I know my tank, long term, isn't big enough for them forever. My goal is to get a 125 eventually. But, I've heard differing opinions about keeping JDs and sevs together. The nay-sayers say the JDs are too aggressive.

I'd love some opinions from any and all. I'd love to have the JDs in with the sevs, but only if it won't result in fish mortality!

Thanks in advance...


----------



## twohuskies (Mar 1, 2008)

Anyone have any input??? I'm shamelessly bumping my own thread... :lol:


----------



## dwarfpike (Jan 22, 2008)

Jack Dempsey's can be very variable. I've had some individuals that were quite mellow enough that I would trust with sev's in a 125 gallon. But I've also had ones that I wouldn't trust with convicts. :lol: While many cichlid species are variable in personality, but jd's seem to be up there with like green terrors in sheer Dr. Jeckel/Mr. Hyde types ...


----------



## twohuskies (Mar 1, 2008)

Thanks for your input, dwarfpike. That's kinda what I've been thinking anyway...I think I'm going to set up a 75 for the JD's, and put some dithers in with them. These sevs seem very timid, and I'm afraid my JD's (especially the male) will terrorize them. I can add some other fish in with the sevs that I think will work better.

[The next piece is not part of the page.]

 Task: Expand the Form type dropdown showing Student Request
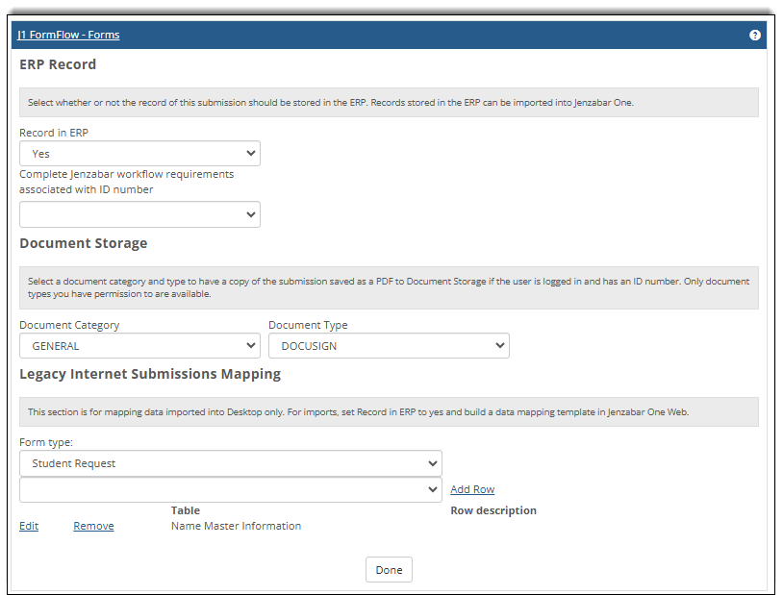[x=231, y=463]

I'm just trying to combine some smaller tanks into larger ones so I don't have so many to maintain. But, I don't want to put the playground bullies in with the shyist kid in the class, either! :wink:


----------



## RyanR (Apr 29, 2008)

I'll second the thought of keeping these guys separate. To me, a 75g is a two "medium-large sized" cichlid tank. More than two, and things get ugly... even if it's not physical abuse, it'll make you cringe every time you look at the tank. Even two non-agreeable severums in a 75g can suck the fun out of the tank. JD's vs. severums would be even less fun.

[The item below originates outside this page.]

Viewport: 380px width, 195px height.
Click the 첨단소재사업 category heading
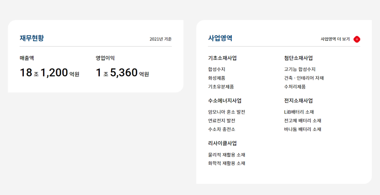[298, 58]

Fish chasing each other relentlessly is no fun to watch... but sometimes it'll help you convince your significant other to let you get another tank! :lol:

-Ryan


----------



## twohuskies (Mar 1, 2008)

Thanks for all the input. The sevs are in a 90; I"m going to set up the 75 for the JD's. You know, I just realized that I may think they're pretty wimpy JDs because they've never BEEN with other fish. I certainly don't want to test their "abilities"! 

OK...the JDs shall get their own tank, and the sevs shall have theirs.



> Fish chasing each other relentlessly is no fun to watch... but sometimes it'll help you convince your significant other to let you get another tank!


My biggest obstacle to getting another tank (or getting just the HUGE one that I want :wink: ) is that I may be moving within the next year (depending on the housing market). The thought of breaking down a 125 or 180 and moving it just makes me sick. So, I guess I'll keep tending fish in separate tanks, and try to downsize my smaller tanks.

Thanks again! =D>


----------



## gage (Feb 7, 2007)

i have never seen an overly aggressive JD, and *** seen more attitude come from severums then JD's in the past, could just be my experience, but im sure the sevs and JD's would live completely fine together for quite a long time, both are relatively slow growing.


----------



## twohuskies (Mar 1, 2008)

> im sure the sevs and JD's would live completely fine together for quite a long time, both are relatively slow growing.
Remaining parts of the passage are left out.